Fifth, the community. I hate to say this, I hang out a lot on the Ubuntu Forums but it is very hard to have a technical debate with anyone there since it’s so infested with fanboys and people who purposefully keep themselves uninformed. On the other hand there is the development mailing lists which seem to have everything except developers, nobody throws out new ideas or gets people excited, it is in fact very hard to see how development is done or to have a look at where one would go. The image given off is that of development happening behind closed doors which is sad. There just simply doesn’t seem to be the kind of community I care about, there is all kinds of other types but none that involve a developer, some code and some great ideas being thrown around.

Sixth and final. On your start up of an Ubuntu desktop it literally begs you to install the nvidia driver if you have such a card with the words “There are things Free Software cannot do”. Free Software can do anything thank you very much, instead of helping us close the gaps of currently lacking functionality the elected solution feels some what like mockery. I also don’t see this software having a nice switch to say “No, I actually like kernel developers and have no interest in drowning them in pointless tainted reports and I wish you would solve the real problem, please don’t bother me again” and turn this off.

I shall refrain from pointing out that the Ubuntu implementation of PulseAudio is just inferior and causes popping, hissing and other nice things.

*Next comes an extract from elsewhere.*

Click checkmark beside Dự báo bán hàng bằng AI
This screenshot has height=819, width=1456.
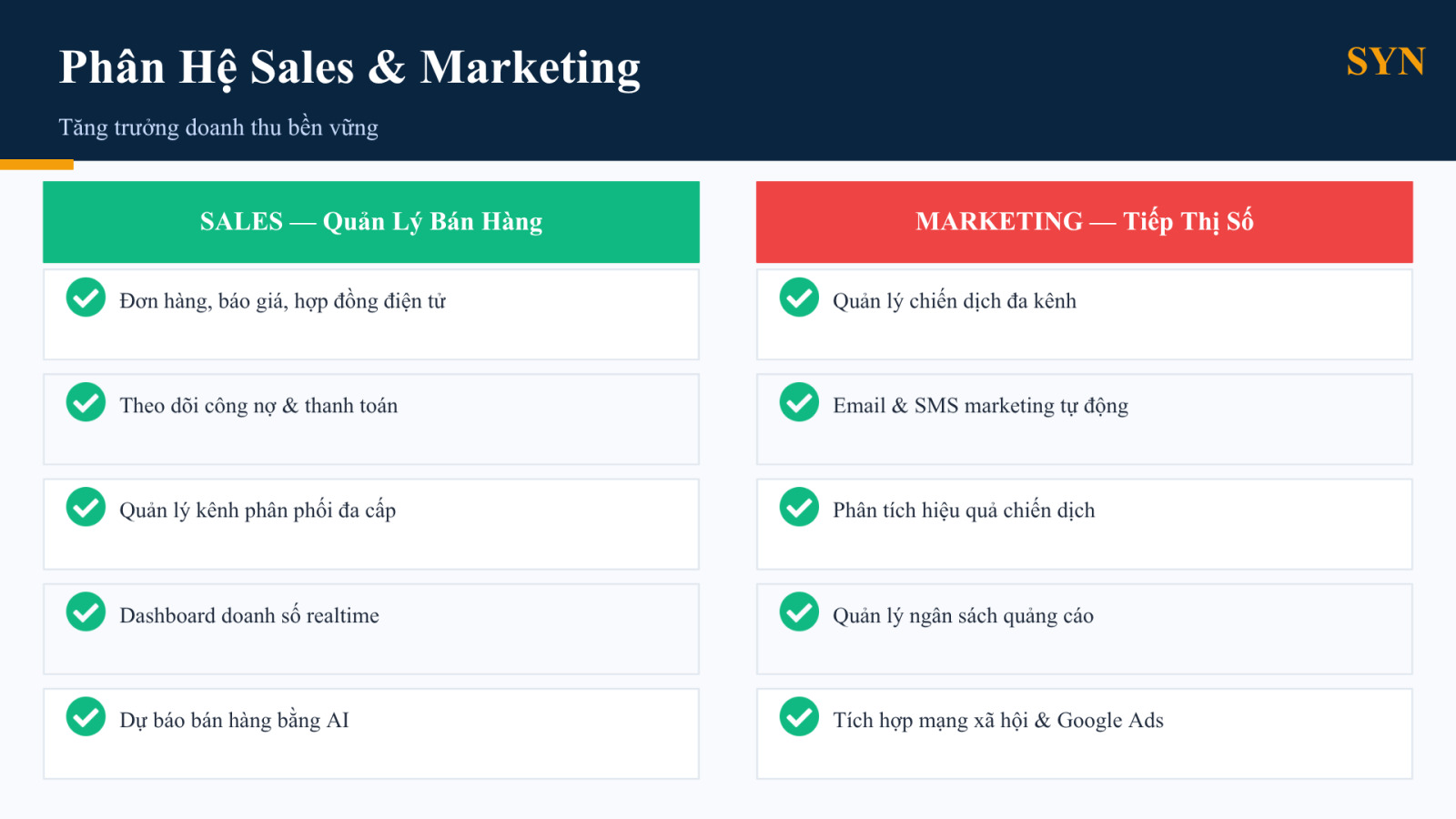click(86, 717)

This being worked on, and to be honest I have problems with audio on all distros so I will cut them slack, there are general issues and then issues specific to a distro. This is just a sign that audio really is due for a good whack with the collective bugfixing hammer and I am happy to see progress. It is sadly also one of the signs that Linux still has a long way to go to be really good for many use cases – good thing we have those walking boots on then.

Now the good stuff.

First and most important, Jo Shields. I have mentioned this guy before. He is fun, he is helpful and he makes the best maintained Mono stack run for my pleasure. He almost singlehandedly makes up for every single bad point I just mentioned. This is why they went first, to show just what makes the difference.

Secondly, supporrt for ARM as I have stated before I feel that supporting many architectures is important and a great way to get technical contributors as well as fixing bug all around for everyone. ARM is an important one to me.

Third, Apport. Apport is made of pure awesome and really helps close an important hole for bug reporting. So far as I know it still doesn’t catch crashers in Mono apps but it is an impressive tool that everyone should have. If Ubuntu gave the world anything truly great it is Apport, after they pioneered this now pretty much every distro have their own port of Apport or a separate but similar solution. The openSUSE people had a great apport presentation at FOSDEM 2009 which also compares similar solutions in other OSes which people should go watch.

Fouth, I like the artwork. No really I do. They managed to keep it consistently improving over a number of years, polishing it every cycle. While it is closing on it’s useful lifespan I so admire this as I have always found it frustratingly unprofessional to look at Fedora changing every 6 months and in my eyes not fundamentally improving over time. I am sure they will come up with a great look for the future, and polish it till it shines and starts the test of time. It is why you can always clearly make out an Ubuntu desktop, it is an important brand and I wish we all took this more seriously.

I really want to like Ubuntu but they make it so hard. It just feels opaque and undutily closed off from participation, what work is being done also feels like it is living it’s own life in Ubuntu world and never really leaves, this is especially true for translations which is sad as that is a great stepping stone for contributions. The tools are frustratingly hard to use correctly and everything seems to have need to be done in an Ubuntu specific way. It doesn’t feel so much as a Linux distro but a different world. Had it only been a utopian world of peace, cake and pink unicorns.. but no.